-------- Extracted records
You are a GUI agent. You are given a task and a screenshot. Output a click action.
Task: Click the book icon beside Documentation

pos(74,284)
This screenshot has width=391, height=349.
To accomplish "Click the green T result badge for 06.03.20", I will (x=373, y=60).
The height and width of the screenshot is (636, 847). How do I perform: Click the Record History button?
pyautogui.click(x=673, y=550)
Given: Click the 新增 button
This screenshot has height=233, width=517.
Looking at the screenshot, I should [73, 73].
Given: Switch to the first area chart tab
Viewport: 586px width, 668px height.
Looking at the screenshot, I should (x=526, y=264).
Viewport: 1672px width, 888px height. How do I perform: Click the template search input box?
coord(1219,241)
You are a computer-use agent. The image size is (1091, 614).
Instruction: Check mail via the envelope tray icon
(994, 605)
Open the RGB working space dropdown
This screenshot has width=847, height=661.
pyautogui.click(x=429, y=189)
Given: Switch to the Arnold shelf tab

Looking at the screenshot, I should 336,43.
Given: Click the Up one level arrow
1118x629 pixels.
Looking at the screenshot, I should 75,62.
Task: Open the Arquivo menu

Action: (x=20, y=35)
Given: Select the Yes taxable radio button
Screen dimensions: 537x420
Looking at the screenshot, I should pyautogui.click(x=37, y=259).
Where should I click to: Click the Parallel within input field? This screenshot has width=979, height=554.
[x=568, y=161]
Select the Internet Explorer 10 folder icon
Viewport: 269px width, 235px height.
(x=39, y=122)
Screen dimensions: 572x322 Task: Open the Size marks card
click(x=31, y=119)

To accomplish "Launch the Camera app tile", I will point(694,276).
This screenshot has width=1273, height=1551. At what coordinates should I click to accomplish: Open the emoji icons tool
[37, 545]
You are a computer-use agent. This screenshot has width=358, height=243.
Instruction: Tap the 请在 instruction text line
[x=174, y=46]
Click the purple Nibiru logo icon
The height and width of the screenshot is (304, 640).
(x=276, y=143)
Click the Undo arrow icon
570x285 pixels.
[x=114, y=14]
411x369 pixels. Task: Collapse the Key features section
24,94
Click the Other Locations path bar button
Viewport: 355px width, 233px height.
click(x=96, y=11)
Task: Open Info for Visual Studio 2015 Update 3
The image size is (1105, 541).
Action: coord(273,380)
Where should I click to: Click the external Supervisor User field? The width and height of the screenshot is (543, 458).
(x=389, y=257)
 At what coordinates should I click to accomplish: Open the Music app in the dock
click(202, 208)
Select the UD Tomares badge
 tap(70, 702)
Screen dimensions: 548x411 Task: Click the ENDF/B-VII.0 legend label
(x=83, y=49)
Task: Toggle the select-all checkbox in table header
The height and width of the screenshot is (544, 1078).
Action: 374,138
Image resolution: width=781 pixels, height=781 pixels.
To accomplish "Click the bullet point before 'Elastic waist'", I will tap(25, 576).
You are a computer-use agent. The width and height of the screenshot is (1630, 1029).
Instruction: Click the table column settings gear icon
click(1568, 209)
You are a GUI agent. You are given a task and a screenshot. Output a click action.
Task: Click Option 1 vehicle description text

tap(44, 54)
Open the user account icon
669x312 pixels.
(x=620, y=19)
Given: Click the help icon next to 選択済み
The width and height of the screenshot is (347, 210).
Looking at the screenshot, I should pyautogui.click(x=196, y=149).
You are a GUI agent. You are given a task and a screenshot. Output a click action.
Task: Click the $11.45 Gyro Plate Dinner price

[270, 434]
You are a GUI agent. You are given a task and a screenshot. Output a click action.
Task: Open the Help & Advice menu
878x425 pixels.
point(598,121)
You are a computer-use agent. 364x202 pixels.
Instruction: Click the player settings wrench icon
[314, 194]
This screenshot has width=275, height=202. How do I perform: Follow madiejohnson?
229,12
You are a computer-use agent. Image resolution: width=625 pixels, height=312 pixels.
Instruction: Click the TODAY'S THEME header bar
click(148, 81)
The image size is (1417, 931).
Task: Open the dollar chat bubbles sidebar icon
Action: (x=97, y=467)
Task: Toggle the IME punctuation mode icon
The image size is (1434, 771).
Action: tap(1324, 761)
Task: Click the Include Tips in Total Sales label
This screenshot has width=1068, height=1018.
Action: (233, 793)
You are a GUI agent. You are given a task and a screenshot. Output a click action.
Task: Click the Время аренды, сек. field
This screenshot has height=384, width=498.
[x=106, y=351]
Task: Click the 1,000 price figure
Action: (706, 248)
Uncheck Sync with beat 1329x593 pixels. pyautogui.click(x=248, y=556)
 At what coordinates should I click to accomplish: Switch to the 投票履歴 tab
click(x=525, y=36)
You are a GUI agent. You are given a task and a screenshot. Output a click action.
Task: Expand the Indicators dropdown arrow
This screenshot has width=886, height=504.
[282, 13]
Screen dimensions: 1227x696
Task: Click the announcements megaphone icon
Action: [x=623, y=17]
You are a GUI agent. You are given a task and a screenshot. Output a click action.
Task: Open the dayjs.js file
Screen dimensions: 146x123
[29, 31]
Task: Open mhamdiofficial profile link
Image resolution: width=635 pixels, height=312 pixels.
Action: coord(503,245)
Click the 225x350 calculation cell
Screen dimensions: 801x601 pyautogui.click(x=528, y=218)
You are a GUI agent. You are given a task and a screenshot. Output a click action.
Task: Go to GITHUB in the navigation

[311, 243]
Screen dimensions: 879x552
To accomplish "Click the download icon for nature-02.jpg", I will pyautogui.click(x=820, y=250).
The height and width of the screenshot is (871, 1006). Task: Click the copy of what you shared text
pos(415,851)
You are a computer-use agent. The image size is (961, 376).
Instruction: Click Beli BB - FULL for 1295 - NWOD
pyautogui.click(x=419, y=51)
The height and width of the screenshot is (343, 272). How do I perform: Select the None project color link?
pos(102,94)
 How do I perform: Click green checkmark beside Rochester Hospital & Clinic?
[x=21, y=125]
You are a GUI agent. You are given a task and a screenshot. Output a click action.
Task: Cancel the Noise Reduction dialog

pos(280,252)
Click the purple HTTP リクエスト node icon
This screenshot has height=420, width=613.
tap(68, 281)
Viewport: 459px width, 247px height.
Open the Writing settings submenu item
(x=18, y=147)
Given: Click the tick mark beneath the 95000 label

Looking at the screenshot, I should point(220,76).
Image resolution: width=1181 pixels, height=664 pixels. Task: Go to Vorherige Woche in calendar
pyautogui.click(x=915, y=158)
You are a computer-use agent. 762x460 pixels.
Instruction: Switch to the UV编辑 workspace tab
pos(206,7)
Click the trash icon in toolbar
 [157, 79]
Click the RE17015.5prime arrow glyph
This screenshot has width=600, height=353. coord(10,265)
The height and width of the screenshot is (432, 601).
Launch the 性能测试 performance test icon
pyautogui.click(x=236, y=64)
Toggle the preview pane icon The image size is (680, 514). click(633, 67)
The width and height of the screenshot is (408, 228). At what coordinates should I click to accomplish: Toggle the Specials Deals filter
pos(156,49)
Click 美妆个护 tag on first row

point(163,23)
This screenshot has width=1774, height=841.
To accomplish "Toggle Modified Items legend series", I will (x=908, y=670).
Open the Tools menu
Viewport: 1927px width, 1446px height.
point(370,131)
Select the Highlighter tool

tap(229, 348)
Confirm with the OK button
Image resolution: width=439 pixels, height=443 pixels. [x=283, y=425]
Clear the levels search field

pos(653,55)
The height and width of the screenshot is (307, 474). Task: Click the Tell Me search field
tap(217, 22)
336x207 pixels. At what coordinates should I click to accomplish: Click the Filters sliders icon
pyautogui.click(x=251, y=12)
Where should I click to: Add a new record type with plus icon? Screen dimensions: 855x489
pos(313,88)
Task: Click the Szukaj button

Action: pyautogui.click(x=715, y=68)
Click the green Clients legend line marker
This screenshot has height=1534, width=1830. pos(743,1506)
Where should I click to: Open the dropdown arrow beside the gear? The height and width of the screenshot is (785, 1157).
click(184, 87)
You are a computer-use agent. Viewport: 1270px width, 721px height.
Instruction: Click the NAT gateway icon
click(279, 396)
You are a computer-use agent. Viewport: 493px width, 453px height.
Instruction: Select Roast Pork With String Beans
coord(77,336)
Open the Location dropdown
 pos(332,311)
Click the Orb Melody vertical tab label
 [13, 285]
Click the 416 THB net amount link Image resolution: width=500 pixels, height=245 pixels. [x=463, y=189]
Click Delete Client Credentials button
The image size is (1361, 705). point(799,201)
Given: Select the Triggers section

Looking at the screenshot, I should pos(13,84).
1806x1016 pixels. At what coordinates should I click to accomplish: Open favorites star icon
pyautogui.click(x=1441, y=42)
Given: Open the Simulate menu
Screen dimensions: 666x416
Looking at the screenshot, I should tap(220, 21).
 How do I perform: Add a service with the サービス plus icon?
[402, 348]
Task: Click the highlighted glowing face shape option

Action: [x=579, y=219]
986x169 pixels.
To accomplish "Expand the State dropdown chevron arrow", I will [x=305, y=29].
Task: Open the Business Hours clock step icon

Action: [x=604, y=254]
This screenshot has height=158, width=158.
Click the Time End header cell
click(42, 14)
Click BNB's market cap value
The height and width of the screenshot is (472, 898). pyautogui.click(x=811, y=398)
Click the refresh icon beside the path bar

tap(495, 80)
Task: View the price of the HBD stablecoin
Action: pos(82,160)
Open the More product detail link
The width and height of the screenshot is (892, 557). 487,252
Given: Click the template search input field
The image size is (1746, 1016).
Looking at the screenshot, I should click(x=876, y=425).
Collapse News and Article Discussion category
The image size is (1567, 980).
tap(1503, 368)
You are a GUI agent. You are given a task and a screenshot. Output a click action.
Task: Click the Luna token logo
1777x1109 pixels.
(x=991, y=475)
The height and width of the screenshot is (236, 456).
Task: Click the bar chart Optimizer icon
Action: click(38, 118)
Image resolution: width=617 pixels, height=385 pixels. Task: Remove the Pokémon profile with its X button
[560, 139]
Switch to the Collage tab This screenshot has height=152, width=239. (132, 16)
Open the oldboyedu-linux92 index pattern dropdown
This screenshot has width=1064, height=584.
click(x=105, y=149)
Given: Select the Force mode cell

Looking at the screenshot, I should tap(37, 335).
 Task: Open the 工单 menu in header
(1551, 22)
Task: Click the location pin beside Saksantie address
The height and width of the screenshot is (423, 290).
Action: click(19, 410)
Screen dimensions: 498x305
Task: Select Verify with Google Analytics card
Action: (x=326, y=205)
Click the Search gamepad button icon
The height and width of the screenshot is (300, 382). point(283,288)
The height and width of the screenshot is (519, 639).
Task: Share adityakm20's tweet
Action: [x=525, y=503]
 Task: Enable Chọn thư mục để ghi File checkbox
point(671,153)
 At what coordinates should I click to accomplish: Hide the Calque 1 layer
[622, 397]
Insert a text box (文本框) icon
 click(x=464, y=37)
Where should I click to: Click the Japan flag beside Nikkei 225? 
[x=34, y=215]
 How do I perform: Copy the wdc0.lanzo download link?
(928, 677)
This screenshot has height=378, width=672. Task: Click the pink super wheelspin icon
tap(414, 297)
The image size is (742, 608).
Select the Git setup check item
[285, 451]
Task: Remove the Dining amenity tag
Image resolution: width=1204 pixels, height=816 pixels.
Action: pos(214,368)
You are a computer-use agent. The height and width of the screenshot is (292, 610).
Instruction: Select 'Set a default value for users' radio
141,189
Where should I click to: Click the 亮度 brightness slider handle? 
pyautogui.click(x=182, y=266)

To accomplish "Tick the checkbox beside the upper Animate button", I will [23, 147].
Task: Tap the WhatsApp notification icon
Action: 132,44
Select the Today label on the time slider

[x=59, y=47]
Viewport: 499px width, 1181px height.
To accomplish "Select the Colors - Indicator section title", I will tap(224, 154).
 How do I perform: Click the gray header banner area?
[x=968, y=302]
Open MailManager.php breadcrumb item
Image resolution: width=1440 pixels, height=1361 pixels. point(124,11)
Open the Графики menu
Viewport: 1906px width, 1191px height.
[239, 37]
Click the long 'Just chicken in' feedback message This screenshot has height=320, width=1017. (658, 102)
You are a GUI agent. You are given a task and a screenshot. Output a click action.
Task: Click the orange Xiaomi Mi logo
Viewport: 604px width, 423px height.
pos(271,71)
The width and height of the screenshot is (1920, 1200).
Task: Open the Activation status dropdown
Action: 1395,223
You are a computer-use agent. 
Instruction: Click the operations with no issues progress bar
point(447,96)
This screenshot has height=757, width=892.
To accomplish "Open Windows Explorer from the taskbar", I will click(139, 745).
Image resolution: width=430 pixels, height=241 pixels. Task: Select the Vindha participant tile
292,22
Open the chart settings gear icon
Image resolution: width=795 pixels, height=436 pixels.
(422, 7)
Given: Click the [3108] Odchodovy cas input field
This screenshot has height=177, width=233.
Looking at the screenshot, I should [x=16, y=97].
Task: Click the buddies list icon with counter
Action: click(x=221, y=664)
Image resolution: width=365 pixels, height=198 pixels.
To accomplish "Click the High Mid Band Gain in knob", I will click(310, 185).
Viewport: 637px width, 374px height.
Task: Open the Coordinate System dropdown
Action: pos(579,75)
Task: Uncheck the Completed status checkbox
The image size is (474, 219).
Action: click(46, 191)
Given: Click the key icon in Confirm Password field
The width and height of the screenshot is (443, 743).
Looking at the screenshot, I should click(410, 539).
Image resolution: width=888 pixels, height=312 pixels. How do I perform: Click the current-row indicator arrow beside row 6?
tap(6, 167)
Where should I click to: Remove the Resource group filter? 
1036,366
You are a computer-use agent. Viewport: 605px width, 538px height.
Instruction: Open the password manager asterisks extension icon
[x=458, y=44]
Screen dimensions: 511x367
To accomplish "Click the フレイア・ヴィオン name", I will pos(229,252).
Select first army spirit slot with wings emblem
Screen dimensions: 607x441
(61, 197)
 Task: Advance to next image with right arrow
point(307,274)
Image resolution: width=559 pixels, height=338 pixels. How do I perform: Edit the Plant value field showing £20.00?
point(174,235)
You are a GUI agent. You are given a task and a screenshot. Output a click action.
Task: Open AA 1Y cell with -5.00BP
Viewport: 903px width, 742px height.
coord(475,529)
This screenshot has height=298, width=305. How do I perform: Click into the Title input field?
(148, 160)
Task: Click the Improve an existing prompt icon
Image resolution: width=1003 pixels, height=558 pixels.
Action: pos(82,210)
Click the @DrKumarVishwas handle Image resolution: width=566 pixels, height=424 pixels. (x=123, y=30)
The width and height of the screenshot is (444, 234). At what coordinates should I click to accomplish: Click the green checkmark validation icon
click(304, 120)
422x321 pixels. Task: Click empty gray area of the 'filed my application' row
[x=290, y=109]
----------------
Output the listing as a numbered list without blank lines, from its first line up to and including the line with "Looking at the screenshot, I should (x=526, y=264).".

1. You are a GUI agent. You are given a task and a screenshot. Output a click action.
2. Task: Click the book icon beside Documentation
3. pos(74,284)
4. This screenshot has width=391, height=349.
5. To accomplish "Click the green T result badge for 06.03.20", I will (x=373, y=60).
6. The height and width of the screenshot is (636, 847). How do I perform: Click the Record History button?
7. pyautogui.click(x=673, y=550)
8. Given: Click the 新增 button
9. This screenshot has height=233, width=517.
10. Looking at the screenshot, I should [73, 73].
11. Given: Switch to the first area chart tab
12. Viewport: 586px width, 668px height.
13. Looking at the screenshot, I should (x=526, y=264).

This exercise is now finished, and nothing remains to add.